▶ Problem requirements
Write out the lines from the start of the records through the one containing "[x=49, y=111]", that line included, as a JSON list of strings with one string per line and blank lines skipped. Leave the pictures out.

(Lines of text with points to click)
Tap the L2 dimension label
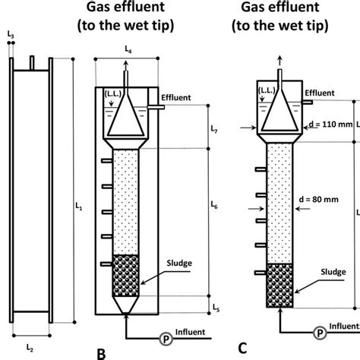point(30,348)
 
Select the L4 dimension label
point(127,49)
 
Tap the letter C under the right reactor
point(242,349)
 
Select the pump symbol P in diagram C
point(321,333)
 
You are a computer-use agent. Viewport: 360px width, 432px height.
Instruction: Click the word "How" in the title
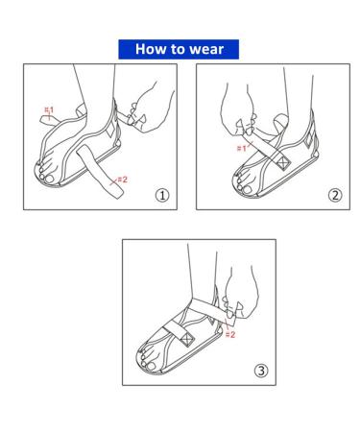[x=152, y=49]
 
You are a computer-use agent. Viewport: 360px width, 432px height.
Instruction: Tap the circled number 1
[x=162, y=195]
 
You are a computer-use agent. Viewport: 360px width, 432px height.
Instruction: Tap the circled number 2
[x=335, y=195]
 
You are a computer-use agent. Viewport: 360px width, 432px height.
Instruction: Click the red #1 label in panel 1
[x=49, y=111]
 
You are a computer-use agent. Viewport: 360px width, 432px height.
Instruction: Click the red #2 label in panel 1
[x=121, y=179]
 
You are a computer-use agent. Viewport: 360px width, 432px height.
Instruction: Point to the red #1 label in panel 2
[x=241, y=149]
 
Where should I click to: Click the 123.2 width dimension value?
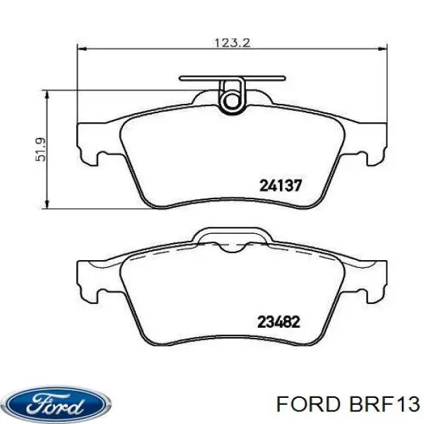pyautogui.click(x=232, y=42)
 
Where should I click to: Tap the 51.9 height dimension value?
pyautogui.click(x=40, y=149)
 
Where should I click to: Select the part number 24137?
pyautogui.click(x=281, y=186)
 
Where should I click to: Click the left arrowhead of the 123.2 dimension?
pyautogui.click(x=81, y=49)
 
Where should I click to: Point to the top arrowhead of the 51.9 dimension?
pyautogui.click(x=47, y=95)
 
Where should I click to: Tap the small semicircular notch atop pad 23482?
pyautogui.click(x=232, y=248)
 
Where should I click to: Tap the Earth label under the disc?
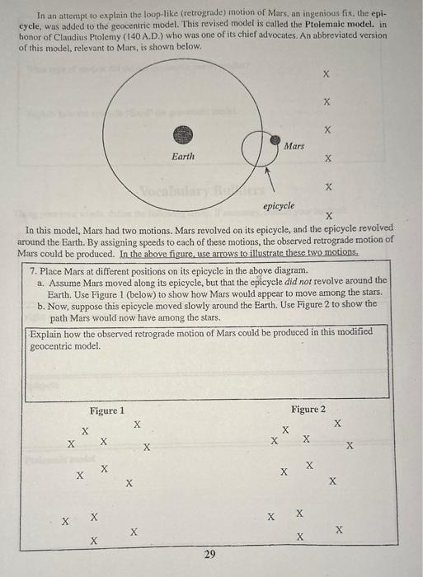pyautogui.click(x=183, y=156)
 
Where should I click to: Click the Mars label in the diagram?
pyautogui.click(x=294, y=146)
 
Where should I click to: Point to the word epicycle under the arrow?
pyautogui.click(x=279, y=205)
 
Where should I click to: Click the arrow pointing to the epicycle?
pyautogui.click(x=268, y=179)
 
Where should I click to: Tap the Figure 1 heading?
pyautogui.click(x=107, y=410)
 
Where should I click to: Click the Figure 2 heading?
pyautogui.click(x=308, y=410)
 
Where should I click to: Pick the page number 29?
pyautogui.click(x=209, y=556)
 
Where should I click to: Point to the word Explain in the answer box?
pyautogui.click(x=47, y=332)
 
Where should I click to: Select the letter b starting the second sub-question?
pyautogui.click(x=40, y=305)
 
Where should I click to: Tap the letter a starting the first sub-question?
pyautogui.click(x=40, y=282)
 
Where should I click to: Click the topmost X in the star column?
pyautogui.click(x=327, y=74)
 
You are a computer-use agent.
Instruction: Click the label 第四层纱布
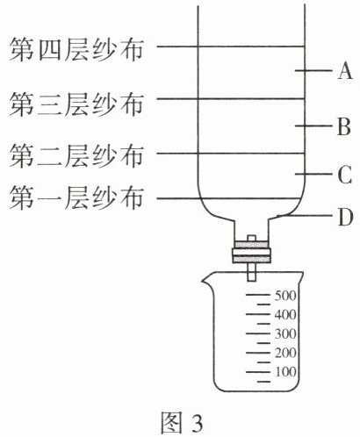pyautogui.click(x=76, y=50)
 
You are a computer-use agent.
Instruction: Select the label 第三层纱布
pyautogui.click(x=76, y=104)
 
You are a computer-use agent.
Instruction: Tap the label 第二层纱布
pyautogui.click(x=76, y=156)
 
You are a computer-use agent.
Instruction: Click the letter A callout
pyautogui.click(x=345, y=70)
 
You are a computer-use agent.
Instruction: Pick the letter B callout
pyautogui.click(x=344, y=126)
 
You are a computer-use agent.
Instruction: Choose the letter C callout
pyautogui.click(x=344, y=175)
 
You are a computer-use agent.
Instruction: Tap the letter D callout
pyautogui.click(x=346, y=218)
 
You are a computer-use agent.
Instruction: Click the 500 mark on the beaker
pyautogui.click(x=285, y=296)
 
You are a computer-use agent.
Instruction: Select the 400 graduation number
pyautogui.click(x=285, y=315)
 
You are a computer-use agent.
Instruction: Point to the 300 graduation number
pyautogui.click(x=285, y=333)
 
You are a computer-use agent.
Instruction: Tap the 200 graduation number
pyautogui.click(x=285, y=353)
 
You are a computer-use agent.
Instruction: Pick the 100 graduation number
pyautogui.click(x=285, y=372)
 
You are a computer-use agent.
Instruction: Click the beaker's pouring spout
pyautogui.click(x=205, y=280)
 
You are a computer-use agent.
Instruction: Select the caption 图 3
pyautogui.click(x=182, y=422)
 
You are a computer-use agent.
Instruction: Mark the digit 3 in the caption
pyautogui.click(x=197, y=423)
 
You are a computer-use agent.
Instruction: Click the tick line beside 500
pyautogui.click(x=257, y=295)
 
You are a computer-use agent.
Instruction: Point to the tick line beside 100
pyautogui.click(x=257, y=372)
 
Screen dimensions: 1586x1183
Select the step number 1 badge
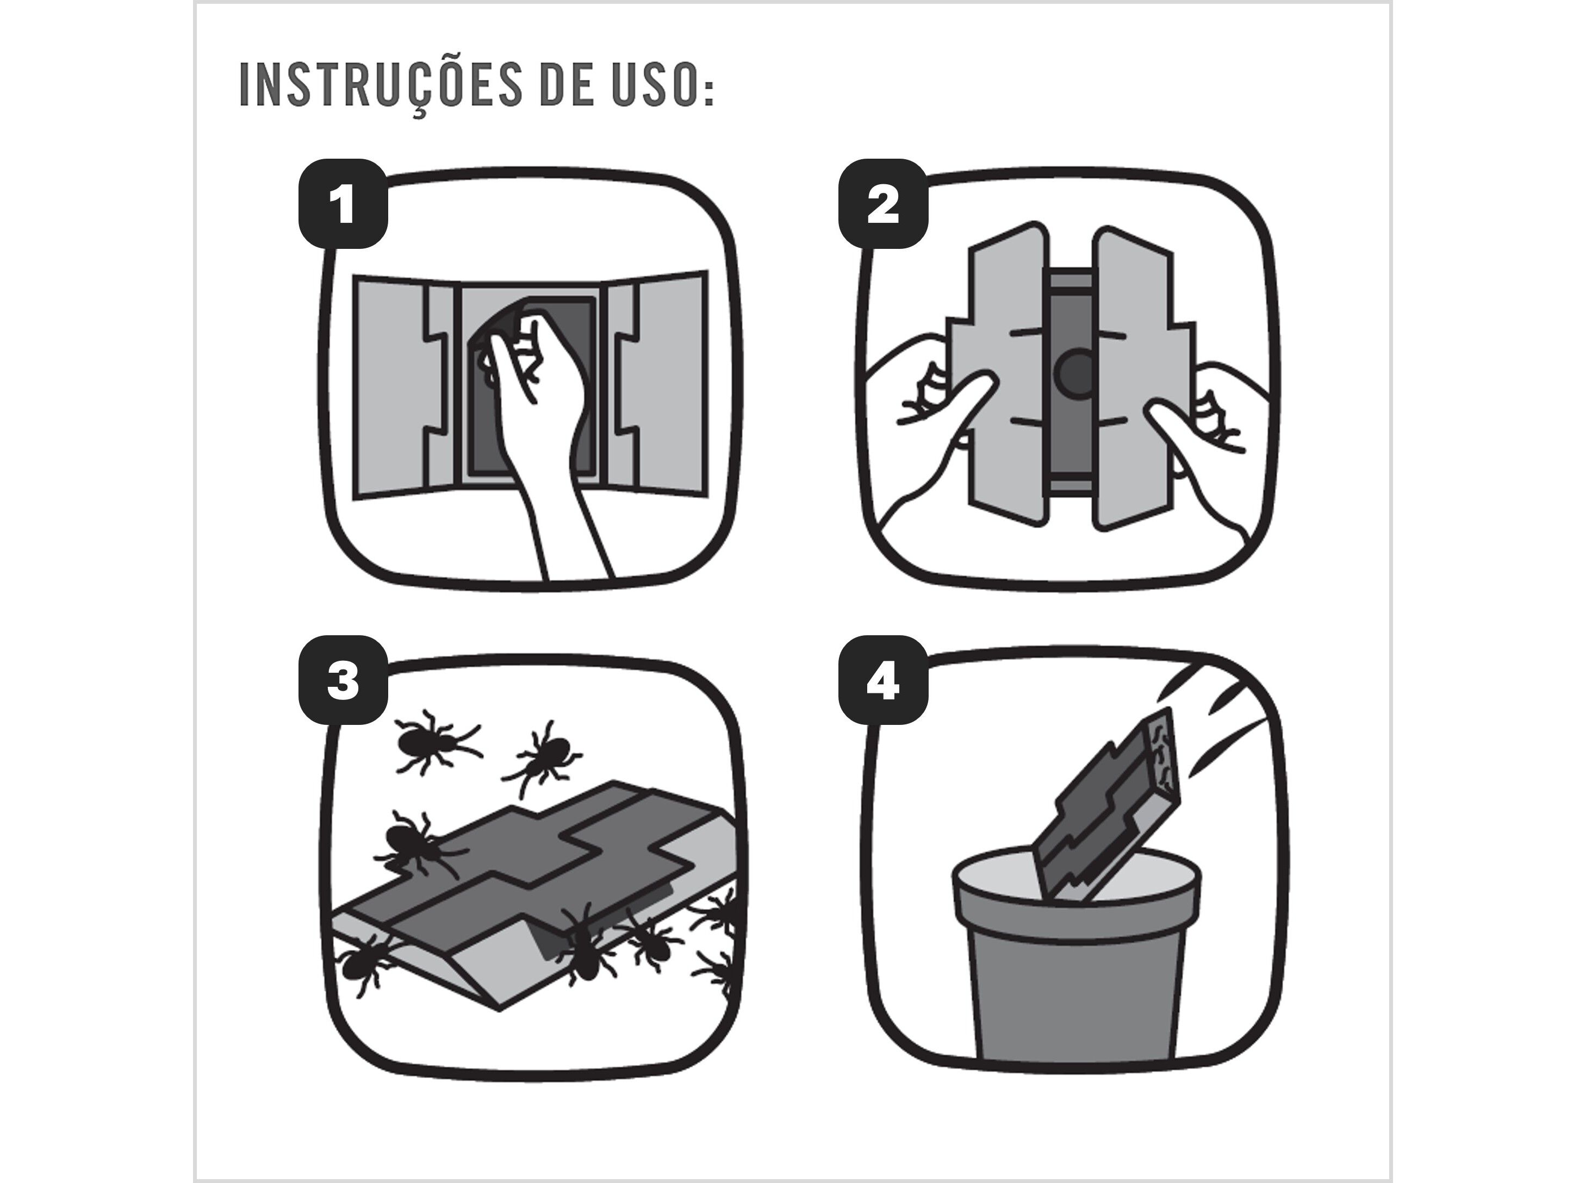click(x=343, y=204)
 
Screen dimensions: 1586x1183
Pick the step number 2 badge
click(x=884, y=204)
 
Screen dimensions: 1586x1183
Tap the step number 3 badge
click(x=343, y=680)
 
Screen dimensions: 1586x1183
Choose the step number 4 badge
click(x=884, y=680)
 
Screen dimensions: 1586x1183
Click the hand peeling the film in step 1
click(x=544, y=430)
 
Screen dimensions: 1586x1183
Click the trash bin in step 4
click(x=1076, y=956)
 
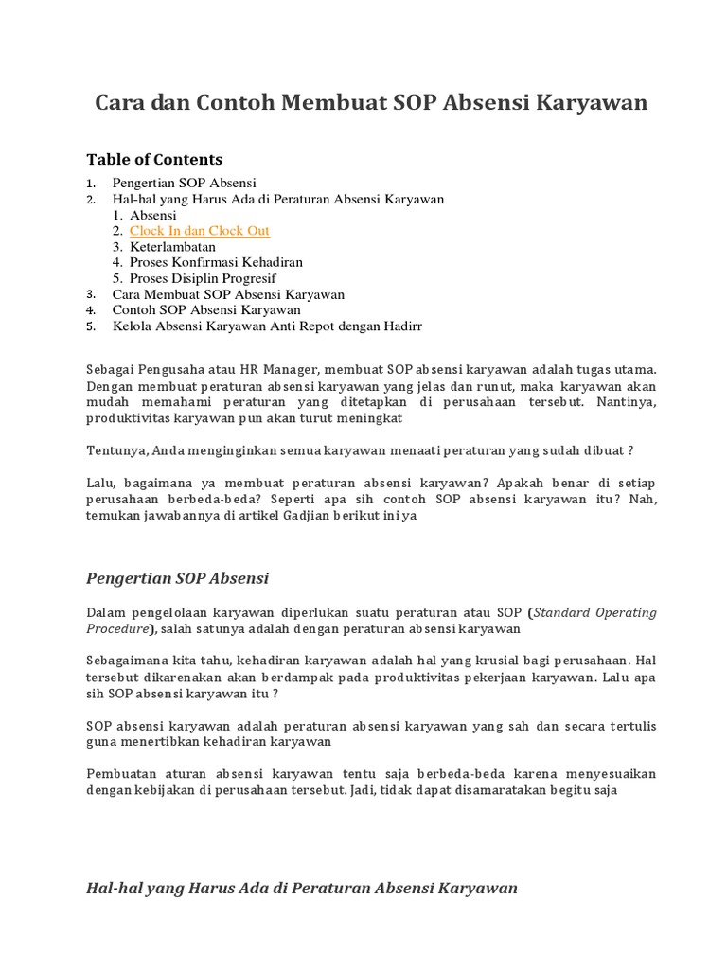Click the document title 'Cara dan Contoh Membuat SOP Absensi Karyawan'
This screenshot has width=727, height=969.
click(371, 103)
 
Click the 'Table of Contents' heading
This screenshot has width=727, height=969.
click(154, 159)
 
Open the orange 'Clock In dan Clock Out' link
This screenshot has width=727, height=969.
click(200, 231)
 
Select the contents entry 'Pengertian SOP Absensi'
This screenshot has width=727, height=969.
click(185, 183)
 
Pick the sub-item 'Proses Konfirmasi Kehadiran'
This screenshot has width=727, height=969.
click(216, 262)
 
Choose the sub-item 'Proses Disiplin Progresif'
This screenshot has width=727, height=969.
click(203, 278)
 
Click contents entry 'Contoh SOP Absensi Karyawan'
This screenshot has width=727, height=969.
click(206, 310)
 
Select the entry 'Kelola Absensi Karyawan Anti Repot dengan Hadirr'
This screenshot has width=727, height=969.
click(267, 326)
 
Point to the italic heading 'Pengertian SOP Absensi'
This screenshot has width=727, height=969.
click(178, 578)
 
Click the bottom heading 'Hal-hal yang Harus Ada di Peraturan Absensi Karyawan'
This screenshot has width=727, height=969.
click(302, 888)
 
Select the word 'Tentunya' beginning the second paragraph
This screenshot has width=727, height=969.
click(116, 450)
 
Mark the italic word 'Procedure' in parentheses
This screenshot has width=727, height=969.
click(116, 628)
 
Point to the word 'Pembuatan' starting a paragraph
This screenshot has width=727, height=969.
click(118, 774)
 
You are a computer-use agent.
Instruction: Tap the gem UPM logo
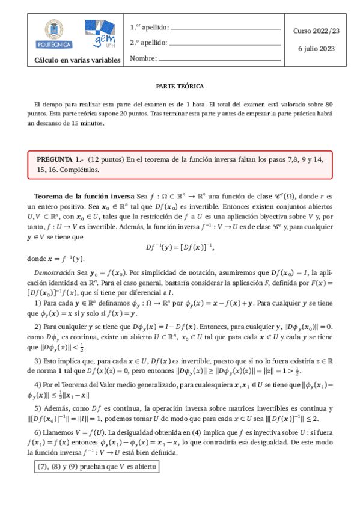(100, 34)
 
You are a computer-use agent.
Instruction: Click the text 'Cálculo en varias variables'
(77, 60)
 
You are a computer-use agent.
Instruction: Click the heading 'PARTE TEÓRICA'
(180, 86)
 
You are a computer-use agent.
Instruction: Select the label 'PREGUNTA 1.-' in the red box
(60, 159)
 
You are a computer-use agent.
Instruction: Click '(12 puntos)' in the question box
(106, 159)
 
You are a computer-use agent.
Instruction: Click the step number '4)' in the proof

▶ Reply
[
  "Tap the L2 dimension label",
  "point(30,348)",
  "Select the L4 dimension label",
  "point(127,49)",
  "Tap the letter C under the right reactor",
  "point(242,349)",
  "Select the pump symbol P in diagram C",
  "point(321,333)",
  "You are a computer-use agent. Viewport: 360px width, 432px height.",
  "Instruction: Click the word \"How\" in the title",
  "[x=152, y=49]",
  "You are a computer-use agent. Viewport: 360px width, 432px height.",
  "Instruction: Tap the circled number 1",
  "[x=162, y=195]",
  "You are a computer-use agent. Viewport: 360px width, 432px height.",
  "Instruction: Tap the circled number 2",
  "[x=335, y=195]",
  "You are a computer-use agent. Viewport: 360px width, 432px height.",
  "Instruction: Click the red #1 label in panel 1",
  "[x=49, y=111]"
]